> [Estratto della pagina]
==============================

Le indagini della Dda di Reggio Calabria

A Reggio Calabria, sono giunte a epilogo complesse indagini condotte dal Gioco del Nucleo di polizia economico finanziaria di Reggio Calabria e dallo Scico di Roma, con il coordinamento della Direzione distrettuale antimafia di Reggio Calabria, che hanno riguardato una struttura organizzata, attiva nel commercio di prodotti petroliferi, gravemente indiziata di aver utilizzato sistemi di frode allo scopo principale di evadere le imposte, in modo fraudolento e sistematico, attraverso l’emissione e l’utilizzo (improprio) delle cosiddette “Dichiarazioni di intento”, sotto la direzione strategica di un commercialista e con la compiacenza di soggetti esercenti depositi fiscali e commerciali, con un controllo capillare dell’organizzazione criminale di tutta la filiera della distribuzione del prodotto petrolifero, dal deposito fiscale ai distributori stradali.

I nomi degli arrestati

Le figure più importanti

Le investigazioni puntavano a far emergere gli interessi della ‘ndrangheta, della mafia siciliana e della camorra, nella gestione del business del commercio di prodotti petroliferi sull’intero territorio nazionale.

Tra i principali membri apicali del sodalizio spiccano: Vincenzo Ruggiero di 86 anni e Gianfranco Ruggiero di 60 anni, ritenuti espressione imprenditoriale della cosca di ‘ndrangheta “Piromalli” operante nel mandamento tirrenico della provinciale di Reggio Calabria e, segnatamente, nel locale di Gioia Tauro; Giovanni Camastra di 57 anni e Domenico Camastra di 50 anni e le entità giuridiche agli stessi riconducibili, che per gli investigatori sarebbero espressione imprenditoriale della cosca di ‘ndrangheta “Cataldo” operante nel mandamento ionico della provinciale di Reggio Calabria e, segnatamente, nel locale di Locri; gli stessi sarebbero stati, nel tempo, anche al servizio di varie cosche di ‘ndrangheta (Pelle di San Luca, Aquino di Gioiosa Ionica, Cordì di Locri e Ficara-Latella di Reggio Calabria); Giuseppe De Lorenzo di 46 anni, ritenuto contiguo alla cosca “Labate” dominante nella zona sud di Reggio Calabria.

==============================

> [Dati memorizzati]
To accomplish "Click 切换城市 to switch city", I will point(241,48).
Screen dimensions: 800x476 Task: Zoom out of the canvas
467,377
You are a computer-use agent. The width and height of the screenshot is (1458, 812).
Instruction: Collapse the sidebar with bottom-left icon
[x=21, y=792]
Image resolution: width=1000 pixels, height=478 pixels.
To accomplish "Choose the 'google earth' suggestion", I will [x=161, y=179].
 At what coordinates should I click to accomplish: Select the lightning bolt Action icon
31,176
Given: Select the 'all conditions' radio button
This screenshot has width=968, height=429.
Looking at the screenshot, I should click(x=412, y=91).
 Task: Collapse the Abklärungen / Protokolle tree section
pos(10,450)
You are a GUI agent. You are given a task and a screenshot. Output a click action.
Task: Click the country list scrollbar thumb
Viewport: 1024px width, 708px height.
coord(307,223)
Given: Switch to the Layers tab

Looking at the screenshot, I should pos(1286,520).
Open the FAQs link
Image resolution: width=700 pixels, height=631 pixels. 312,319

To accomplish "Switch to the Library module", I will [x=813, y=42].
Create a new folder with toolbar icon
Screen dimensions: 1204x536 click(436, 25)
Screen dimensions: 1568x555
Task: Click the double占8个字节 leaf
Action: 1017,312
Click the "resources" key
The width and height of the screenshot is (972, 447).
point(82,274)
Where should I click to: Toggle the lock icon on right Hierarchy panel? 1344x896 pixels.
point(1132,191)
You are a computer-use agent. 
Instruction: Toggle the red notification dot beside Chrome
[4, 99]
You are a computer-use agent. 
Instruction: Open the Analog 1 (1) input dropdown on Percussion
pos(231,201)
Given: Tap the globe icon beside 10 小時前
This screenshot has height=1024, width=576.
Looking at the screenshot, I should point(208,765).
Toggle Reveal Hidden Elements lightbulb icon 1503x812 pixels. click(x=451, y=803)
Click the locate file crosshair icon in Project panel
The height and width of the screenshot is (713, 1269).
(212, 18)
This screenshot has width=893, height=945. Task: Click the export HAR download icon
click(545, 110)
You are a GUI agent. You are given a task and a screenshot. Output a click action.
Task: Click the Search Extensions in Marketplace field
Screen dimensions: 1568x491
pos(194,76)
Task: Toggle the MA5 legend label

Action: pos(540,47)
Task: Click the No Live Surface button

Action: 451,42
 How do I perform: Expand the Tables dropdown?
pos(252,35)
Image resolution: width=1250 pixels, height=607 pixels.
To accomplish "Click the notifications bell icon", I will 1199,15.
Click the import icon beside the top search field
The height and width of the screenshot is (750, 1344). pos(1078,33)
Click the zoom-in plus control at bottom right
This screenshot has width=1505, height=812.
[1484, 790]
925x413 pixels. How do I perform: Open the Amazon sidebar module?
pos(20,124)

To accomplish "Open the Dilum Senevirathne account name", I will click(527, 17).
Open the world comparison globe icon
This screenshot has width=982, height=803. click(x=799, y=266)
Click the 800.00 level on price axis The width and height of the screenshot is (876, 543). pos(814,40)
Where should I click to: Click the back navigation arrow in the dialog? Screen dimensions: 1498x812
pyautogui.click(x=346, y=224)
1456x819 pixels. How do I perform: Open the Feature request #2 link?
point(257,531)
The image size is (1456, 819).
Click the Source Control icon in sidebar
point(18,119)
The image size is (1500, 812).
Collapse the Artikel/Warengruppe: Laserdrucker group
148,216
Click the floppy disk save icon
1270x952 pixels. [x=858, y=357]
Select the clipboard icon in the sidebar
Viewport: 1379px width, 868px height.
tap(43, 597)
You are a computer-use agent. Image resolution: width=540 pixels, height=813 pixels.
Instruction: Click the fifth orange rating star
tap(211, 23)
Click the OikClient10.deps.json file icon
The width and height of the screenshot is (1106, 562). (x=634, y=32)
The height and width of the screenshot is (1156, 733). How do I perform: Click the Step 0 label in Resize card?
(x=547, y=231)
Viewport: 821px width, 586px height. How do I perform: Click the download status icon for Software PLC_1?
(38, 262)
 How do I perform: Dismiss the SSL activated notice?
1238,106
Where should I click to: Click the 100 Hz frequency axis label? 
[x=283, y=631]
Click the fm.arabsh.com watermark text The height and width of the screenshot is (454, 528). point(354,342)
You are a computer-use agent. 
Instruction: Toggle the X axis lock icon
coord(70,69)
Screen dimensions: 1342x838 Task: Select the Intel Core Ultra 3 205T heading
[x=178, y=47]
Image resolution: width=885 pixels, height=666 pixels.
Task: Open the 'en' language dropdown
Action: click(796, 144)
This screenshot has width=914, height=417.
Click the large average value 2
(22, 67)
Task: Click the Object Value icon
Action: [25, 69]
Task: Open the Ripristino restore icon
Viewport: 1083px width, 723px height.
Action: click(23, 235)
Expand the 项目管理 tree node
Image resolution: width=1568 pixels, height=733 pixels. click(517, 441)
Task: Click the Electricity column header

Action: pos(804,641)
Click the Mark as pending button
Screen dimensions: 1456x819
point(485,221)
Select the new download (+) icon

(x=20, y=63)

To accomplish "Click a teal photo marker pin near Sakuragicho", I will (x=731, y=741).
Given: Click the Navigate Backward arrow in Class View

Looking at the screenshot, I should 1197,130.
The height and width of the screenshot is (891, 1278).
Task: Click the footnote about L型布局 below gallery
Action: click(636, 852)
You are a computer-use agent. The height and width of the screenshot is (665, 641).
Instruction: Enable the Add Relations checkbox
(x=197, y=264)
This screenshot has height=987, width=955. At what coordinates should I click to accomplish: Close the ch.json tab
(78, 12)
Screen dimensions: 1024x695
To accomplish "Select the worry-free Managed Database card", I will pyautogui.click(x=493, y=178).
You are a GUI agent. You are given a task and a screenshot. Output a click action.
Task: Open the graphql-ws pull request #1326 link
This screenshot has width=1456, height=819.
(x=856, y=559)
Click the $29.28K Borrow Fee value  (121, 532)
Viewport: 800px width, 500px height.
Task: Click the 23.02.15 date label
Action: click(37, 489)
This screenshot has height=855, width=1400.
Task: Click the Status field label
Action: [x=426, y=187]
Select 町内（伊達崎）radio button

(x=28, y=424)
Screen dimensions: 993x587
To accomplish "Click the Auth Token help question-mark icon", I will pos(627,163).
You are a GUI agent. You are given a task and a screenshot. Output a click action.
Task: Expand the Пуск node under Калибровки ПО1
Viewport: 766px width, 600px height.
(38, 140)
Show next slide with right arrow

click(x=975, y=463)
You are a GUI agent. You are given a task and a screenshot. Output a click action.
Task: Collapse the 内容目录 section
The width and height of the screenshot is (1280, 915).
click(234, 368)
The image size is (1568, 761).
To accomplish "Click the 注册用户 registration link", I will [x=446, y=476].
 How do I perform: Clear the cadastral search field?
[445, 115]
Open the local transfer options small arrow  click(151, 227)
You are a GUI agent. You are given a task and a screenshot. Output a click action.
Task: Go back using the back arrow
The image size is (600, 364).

==============================

> [Esercizi proposti]
A: Modifica il brano dell'estratto sulle indagini della Dda di Reggio Calabria che va da "Le investigazioni puntavano" fino a "sull’intero territorio nazionale.", mettendo "Sacra corona unita" al posto di "camorra".
B: Ricopia senza alcuna modifica tutto ciò che va dall'inizio dei record fino alla riga che contiene "Looking at the screenshot, I should click(x=412, y=91).", includendo anche quest'ultima.
Il testo e i record non hanno alcun legame tra loro.

> [Risposte attese]
A:
Le investigazioni puntavano a far emergere gli interessi della ‘ndrangheta, della mafia siciliana e della Sacra corona unita, nella gestione del business del commercio di prodotti petroliferi sull’intero territorio nazionale.

B:
To accomplish "Click 切换城市 to switch city", I will point(241,48).
Screen dimensions: 800x476 Task: Zoom out of the canvas
467,377
You are a computer-use agent. The width and height of the screenshot is (1458, 812).
Instruction: Collapse the sidebar with bottom-left icon
[x=21, y=792]
Image resolution: width=1000 pixels, height=478 pixels.
To accomplish "Choose the 'google earth' suggestion", I will [x=161, y=179].
 At what coordinates should I click to accomplish: Select the lightning bolt Action icon
31,176
Given: Select the 'all conditions' radio button
This screenshot has width=968, height=429.
Looking at the screenshot, I should click(x=412, y=91).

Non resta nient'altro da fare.